SEED: Towards More Accurate Semantic Evaluation for Visual Brain Decoding
Juhyeon Park, Peter Yongho Kim, Jiook Cha, Shinjae Yoo, Taesup Moon
TL;DR
This work targets semantic evaluation for visual brain decoding, revealing that existing metrics poorly align with human judgments. It introduces SEED, a composite metric that blends Object F1, Cap-Sim, and a correlation-based EffNet term to better capture image semantics, and couples it with a novel pairwise hinge loss to improve semantic alignment during model training. Empirical results on NSD show SEED achieves the strongest agreement with human judgments and exposes frequent semantic near-misses in state-of-the-art reconstructions.
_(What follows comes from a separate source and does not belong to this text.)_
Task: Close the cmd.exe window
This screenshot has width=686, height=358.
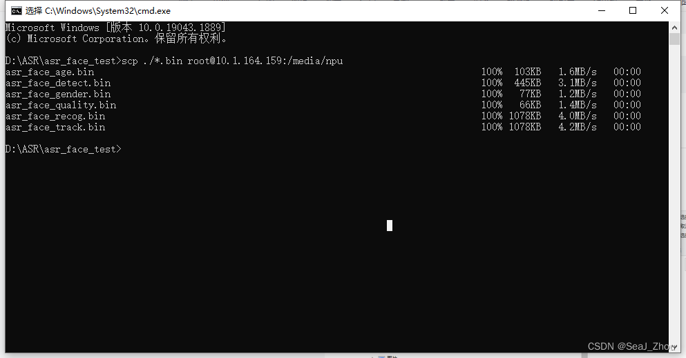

The authors also open-source human ratings and provide a practical training loss, offering a pathway to more faithful semantic brain decoding and evaluation in future work.
Abstract
We present SEED (\textbf{Se}mantic \textbf{E}valuation for Visual Brain \textbf{D}ecoding), a novel metric for evaluating the semantic decoding performance of visual brain decoding models. It integrates three complementary metrics, each capturing a different aspect of semantic similarity between images. Using carefully crowd-sourced human judgment data, we demonstrate that SEED achieves the highest alignment with human evaluations, outperforming other widely used metrics. Through the evaluation of existing visual brain decoding models, we further reveal that crucial information is often lost in translation, even in state-of-the-art models that achieve near-perfect scores on existing metrics. To facilitate further research, we open-source the human judgment data, encouraging the development of more advanced evaluation methods for brain decoding models. Additionally, we propose a novel loss function designed to enhance semantic decoding performance by leveraging the order of pairwise cosine similarity in CLIP image embeddings. This loss function is compatible with various existing methods and has been shown to consistently improve their semantic decoding performances when used for training, with respect to both existing metrics and SEED.